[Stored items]

◆ ◆ ◆ ◆ ◆

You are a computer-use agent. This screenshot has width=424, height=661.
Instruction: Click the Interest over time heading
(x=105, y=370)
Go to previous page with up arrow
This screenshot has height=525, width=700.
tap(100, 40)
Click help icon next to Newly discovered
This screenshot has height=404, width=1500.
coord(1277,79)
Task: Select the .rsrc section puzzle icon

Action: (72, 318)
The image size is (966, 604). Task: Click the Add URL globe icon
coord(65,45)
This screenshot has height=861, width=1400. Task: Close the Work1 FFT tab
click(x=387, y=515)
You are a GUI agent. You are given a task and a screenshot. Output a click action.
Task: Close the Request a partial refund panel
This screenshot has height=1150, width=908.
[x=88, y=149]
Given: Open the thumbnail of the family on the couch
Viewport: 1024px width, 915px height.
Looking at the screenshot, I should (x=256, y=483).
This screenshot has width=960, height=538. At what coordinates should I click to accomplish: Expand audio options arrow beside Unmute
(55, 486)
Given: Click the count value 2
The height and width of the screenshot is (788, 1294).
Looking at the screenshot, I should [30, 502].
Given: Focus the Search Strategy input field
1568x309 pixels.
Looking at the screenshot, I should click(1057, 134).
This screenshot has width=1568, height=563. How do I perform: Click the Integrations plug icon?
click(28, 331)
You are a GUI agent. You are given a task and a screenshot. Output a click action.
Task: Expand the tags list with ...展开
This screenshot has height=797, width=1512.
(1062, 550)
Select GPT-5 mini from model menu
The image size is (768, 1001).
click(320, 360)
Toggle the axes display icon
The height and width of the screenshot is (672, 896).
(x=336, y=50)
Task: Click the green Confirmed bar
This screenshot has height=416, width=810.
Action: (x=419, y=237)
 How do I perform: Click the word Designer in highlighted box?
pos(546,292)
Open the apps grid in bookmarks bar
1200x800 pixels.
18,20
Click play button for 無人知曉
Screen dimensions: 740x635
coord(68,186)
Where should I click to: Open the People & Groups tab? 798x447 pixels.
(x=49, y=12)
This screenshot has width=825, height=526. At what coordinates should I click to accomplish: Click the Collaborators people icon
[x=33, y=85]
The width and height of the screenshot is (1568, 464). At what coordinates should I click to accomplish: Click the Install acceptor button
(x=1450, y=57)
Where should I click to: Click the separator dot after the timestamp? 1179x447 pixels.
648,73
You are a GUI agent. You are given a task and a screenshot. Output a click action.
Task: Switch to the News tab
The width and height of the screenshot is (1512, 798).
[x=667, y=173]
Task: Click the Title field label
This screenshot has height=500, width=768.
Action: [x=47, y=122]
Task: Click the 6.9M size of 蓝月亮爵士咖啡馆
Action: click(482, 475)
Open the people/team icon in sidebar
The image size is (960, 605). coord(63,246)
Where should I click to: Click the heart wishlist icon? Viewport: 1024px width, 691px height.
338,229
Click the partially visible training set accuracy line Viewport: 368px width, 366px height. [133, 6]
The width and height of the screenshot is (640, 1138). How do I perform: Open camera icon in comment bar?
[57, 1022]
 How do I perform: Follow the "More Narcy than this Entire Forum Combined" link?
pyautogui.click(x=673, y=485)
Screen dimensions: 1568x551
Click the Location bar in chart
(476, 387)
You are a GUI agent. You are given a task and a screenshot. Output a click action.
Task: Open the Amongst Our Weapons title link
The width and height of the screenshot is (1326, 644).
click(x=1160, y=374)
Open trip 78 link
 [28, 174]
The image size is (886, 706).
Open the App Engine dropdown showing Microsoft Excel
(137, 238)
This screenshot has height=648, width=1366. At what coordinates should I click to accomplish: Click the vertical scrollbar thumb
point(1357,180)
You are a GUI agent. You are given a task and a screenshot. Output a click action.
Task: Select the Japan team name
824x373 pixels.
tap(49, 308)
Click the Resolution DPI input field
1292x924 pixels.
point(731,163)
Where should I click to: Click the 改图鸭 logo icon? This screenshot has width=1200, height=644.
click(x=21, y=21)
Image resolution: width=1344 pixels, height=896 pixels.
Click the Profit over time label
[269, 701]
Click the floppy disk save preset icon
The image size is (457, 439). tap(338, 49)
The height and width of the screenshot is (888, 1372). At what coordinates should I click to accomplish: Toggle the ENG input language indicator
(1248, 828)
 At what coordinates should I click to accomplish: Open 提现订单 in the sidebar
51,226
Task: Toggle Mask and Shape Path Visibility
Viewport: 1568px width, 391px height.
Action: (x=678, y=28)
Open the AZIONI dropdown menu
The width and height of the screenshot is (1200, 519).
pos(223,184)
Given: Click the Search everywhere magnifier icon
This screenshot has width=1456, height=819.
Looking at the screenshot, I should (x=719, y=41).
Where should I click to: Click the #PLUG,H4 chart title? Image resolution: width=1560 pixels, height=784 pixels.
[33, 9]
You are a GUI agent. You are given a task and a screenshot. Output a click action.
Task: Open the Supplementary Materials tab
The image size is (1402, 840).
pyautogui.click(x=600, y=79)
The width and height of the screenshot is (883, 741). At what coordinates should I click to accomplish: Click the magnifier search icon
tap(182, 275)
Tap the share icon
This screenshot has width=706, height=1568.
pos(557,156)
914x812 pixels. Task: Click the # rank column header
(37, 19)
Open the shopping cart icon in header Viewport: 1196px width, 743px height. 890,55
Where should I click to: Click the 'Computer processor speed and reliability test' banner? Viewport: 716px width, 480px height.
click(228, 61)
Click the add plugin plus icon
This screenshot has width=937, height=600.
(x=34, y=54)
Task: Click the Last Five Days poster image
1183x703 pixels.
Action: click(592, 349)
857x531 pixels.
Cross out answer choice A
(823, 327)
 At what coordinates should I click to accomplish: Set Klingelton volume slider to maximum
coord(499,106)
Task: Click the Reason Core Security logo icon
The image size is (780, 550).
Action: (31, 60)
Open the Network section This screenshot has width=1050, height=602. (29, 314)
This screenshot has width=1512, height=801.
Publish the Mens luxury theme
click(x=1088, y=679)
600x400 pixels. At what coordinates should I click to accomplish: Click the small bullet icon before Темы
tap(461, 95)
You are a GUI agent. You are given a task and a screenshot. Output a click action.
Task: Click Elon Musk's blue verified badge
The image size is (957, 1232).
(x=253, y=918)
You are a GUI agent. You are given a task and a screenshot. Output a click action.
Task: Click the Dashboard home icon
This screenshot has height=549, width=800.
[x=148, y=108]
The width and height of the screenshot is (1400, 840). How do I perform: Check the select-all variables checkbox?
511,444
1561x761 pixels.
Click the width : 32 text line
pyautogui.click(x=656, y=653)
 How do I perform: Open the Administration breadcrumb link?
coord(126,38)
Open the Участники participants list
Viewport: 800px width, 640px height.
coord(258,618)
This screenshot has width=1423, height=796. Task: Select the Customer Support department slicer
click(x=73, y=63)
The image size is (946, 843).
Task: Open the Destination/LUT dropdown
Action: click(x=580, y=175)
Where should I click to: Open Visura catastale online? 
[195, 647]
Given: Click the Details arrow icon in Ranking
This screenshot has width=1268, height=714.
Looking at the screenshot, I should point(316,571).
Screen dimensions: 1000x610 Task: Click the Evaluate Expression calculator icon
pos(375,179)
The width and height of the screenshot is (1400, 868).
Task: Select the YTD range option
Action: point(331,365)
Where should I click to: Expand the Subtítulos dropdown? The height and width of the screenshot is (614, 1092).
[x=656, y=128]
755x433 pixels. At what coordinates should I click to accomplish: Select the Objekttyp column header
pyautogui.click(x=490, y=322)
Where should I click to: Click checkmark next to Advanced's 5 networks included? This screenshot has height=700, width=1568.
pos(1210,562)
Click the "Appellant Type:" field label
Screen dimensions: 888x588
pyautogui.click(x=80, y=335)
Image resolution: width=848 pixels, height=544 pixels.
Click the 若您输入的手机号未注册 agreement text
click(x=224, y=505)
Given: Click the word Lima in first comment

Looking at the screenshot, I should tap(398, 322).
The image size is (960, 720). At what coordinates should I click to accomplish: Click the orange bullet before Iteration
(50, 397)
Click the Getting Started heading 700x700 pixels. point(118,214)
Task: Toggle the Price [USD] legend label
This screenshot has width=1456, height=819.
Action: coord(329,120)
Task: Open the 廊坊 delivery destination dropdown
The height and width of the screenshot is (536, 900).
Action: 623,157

◆ ◆ ◆ ◆ ◆

• [What the task requires] Within the data above, the lines from the one with "Click the floppy disk save preset icon" to the one with "Task: Toggle Mask and Shape Path Visibility" must be repeated exactly; no other line belongs in the answer.

• [Task response]
Click the floppy disk save preset icon
The image size is (457, 439). tap(338, 49)
The height and width of the screenshot is (888, 1372). At what coordinates should I click to accomplish: Toggle the ENG input language indicator
(1248, 828)
 At what coordinates should I click to accomplish: Open 提现订单 in the sidebar
51,226
Task: Toggle Mask and Shape Path Visibility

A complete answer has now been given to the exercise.